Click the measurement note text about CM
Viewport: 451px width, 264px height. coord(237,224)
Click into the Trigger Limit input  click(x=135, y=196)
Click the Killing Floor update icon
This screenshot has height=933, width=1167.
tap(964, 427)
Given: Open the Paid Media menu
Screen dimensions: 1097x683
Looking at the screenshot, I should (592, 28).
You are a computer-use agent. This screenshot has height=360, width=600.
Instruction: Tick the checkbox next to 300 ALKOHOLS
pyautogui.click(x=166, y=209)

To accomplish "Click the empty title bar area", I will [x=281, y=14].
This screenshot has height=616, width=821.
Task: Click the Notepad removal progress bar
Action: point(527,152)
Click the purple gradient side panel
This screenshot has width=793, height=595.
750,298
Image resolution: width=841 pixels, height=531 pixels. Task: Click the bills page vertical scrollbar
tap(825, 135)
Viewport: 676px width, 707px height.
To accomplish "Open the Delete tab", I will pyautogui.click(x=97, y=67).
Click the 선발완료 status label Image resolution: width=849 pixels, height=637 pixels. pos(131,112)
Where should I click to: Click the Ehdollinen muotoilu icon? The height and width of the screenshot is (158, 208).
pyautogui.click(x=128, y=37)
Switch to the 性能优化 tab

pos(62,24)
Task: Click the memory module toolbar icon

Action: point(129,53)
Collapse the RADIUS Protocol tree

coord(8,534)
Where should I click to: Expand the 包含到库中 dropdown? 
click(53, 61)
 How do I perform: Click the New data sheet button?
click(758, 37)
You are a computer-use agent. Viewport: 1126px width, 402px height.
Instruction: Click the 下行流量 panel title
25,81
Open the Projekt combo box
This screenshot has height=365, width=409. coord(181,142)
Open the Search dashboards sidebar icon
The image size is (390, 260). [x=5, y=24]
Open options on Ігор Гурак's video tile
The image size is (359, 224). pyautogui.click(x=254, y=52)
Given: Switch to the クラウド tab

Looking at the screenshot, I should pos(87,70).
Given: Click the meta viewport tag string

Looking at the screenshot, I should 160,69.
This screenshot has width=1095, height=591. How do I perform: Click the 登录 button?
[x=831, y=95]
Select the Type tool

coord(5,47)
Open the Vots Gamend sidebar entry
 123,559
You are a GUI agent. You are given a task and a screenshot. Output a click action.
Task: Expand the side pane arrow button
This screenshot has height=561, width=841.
• • • • • • •
» About this exercise: Your response should contain each line of the entries above that holds the string "computer".

» Solved problem:
You are a computer-use agent. This screenshot has height=360, width=600.
You are a computer-use agent. Viewport: 1126px width, 402px height.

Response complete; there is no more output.